[Source records]
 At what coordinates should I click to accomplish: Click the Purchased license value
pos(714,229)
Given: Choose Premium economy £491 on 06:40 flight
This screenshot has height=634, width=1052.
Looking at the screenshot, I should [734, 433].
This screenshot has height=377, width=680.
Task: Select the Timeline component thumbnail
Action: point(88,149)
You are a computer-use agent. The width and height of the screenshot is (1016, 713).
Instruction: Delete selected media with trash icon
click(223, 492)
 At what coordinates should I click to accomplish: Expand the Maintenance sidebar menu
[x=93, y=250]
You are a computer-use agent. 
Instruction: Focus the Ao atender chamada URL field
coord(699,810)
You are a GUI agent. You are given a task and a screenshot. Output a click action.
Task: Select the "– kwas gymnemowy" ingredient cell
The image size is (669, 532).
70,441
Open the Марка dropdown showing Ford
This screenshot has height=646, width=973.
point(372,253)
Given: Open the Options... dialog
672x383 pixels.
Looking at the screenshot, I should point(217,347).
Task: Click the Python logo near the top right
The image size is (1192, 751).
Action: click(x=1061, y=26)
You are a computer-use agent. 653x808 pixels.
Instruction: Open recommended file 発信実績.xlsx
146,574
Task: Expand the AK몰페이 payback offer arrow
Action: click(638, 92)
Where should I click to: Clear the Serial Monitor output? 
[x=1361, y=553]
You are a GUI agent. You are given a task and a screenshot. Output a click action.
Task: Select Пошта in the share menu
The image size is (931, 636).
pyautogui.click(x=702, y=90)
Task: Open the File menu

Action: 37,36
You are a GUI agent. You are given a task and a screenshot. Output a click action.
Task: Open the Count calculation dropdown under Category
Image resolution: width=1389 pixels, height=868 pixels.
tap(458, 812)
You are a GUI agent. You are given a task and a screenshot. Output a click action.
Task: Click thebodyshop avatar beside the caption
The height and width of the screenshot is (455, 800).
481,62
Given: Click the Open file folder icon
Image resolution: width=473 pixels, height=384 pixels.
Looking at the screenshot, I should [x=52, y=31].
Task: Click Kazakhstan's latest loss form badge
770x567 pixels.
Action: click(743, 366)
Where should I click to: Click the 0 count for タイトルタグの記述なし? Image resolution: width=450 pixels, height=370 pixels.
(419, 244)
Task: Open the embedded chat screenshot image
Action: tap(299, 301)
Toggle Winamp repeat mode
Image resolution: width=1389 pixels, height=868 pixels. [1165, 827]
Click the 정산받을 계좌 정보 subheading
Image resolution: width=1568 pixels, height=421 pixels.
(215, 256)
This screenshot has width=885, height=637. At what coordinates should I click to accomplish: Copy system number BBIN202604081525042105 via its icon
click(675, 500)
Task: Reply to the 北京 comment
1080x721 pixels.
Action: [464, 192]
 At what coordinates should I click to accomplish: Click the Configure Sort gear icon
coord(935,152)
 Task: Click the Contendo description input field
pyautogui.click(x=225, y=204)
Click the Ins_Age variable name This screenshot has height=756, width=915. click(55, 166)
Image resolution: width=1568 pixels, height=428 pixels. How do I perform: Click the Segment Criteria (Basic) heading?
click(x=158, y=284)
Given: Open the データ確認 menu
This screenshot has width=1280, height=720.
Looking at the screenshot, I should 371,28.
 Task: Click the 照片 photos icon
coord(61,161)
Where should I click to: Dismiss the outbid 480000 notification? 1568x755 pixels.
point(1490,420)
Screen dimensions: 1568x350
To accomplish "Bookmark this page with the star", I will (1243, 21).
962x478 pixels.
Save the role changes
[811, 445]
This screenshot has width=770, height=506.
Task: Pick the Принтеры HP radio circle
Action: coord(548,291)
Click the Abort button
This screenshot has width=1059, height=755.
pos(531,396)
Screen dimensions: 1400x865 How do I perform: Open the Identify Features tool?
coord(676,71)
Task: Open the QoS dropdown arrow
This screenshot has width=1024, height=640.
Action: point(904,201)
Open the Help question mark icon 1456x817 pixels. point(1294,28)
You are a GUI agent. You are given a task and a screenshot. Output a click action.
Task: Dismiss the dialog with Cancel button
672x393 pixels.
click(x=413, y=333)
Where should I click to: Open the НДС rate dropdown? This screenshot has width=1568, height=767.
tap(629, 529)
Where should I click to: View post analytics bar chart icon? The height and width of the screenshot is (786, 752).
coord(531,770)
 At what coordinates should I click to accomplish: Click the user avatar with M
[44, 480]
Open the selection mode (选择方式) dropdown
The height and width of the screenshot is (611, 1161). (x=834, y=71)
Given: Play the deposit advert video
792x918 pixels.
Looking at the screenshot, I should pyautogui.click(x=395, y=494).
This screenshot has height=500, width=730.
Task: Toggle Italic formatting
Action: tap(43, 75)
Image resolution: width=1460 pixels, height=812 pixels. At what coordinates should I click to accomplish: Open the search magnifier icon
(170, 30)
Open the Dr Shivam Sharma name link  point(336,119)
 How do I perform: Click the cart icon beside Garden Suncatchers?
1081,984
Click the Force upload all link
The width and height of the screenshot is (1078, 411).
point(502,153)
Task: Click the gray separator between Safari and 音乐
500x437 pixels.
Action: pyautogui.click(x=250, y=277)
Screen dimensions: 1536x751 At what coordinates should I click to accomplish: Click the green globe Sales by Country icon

### WORK INSTRUCTION
Look above for the line holding "Task: Reply to the 北京 comment". Print it and every line after it, exactly, through the line holding "Click the Ins_Age".

### RESULT
Task: Reply to the 北京 comment
1080x721 pixels.
Action: [464, 192]
 At what coordinates should I click to accomplish: Click the Configure Sort gear icon
coord(935,152)
 Task: Click the Contendo description input field
pyautogui.click(x=225, y=204)
Click the Ins_Age variable name This screenshot has height=756, width=915. click(55, 166)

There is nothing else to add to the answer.